**Excerpts from a dataset**
★ ★ ★ ★ ★
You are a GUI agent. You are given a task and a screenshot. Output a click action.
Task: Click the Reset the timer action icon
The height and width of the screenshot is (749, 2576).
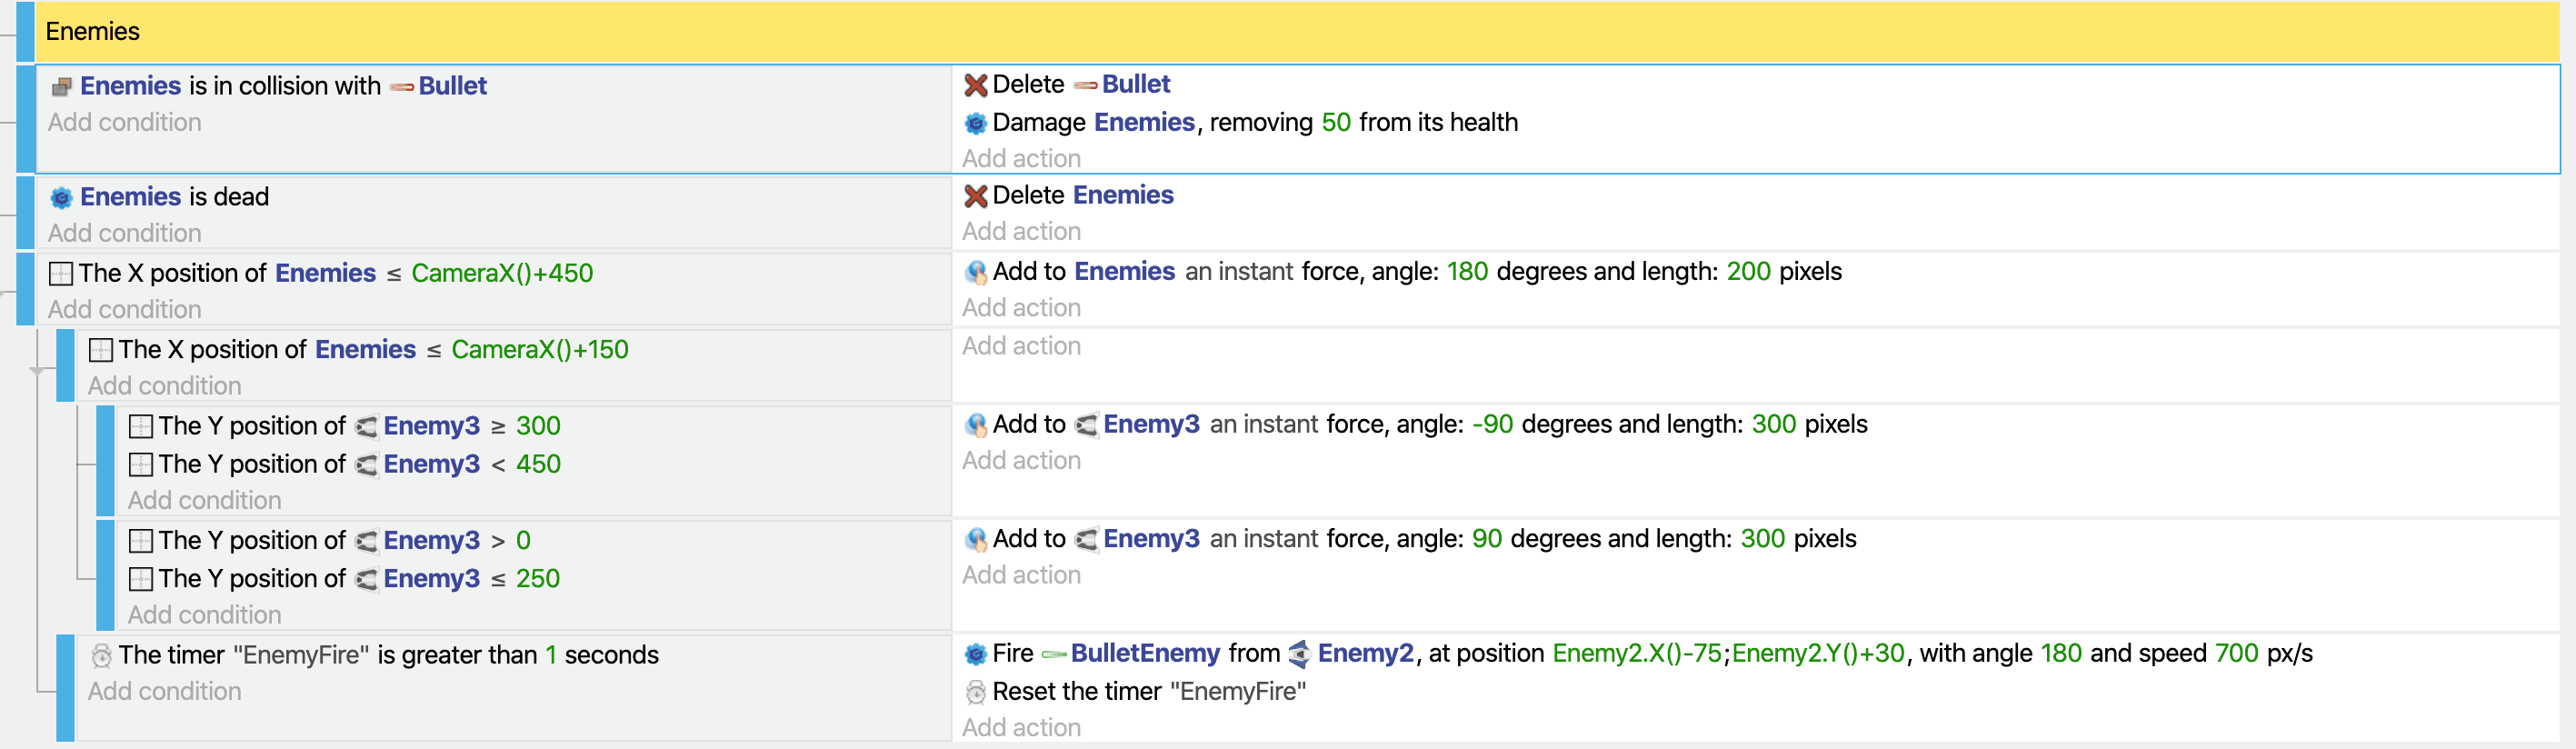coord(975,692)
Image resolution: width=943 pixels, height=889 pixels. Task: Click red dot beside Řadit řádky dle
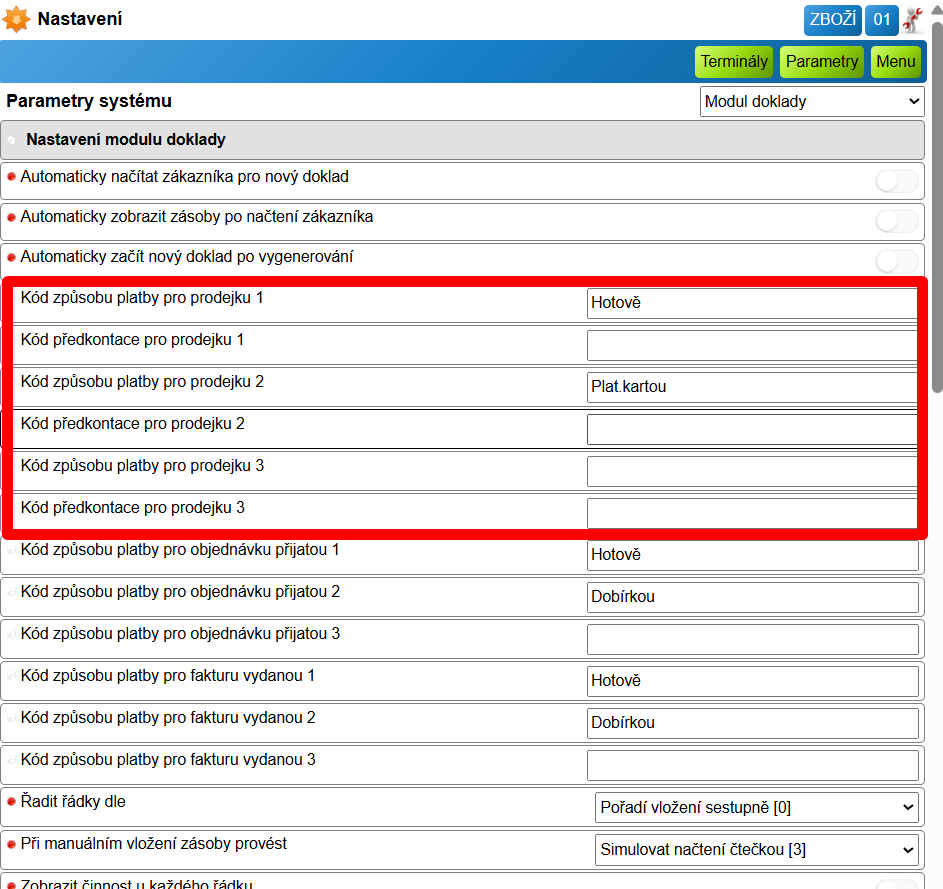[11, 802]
★ ★ ★ ★ ★
**Problem**
Print each entry exactly, leaving pictures out.

**Answer space**
You are a GUI agent. You are given a task and a screenshot. Output a click action.
Task: Click the Reset the timer action icon
The height and width of the screenshot is (749, 2576).
coord(975,692)
Image resolution: width=943 pixels, height=889 pixels. Task: Click red dot beside Řadit řádky dle
[11, 802]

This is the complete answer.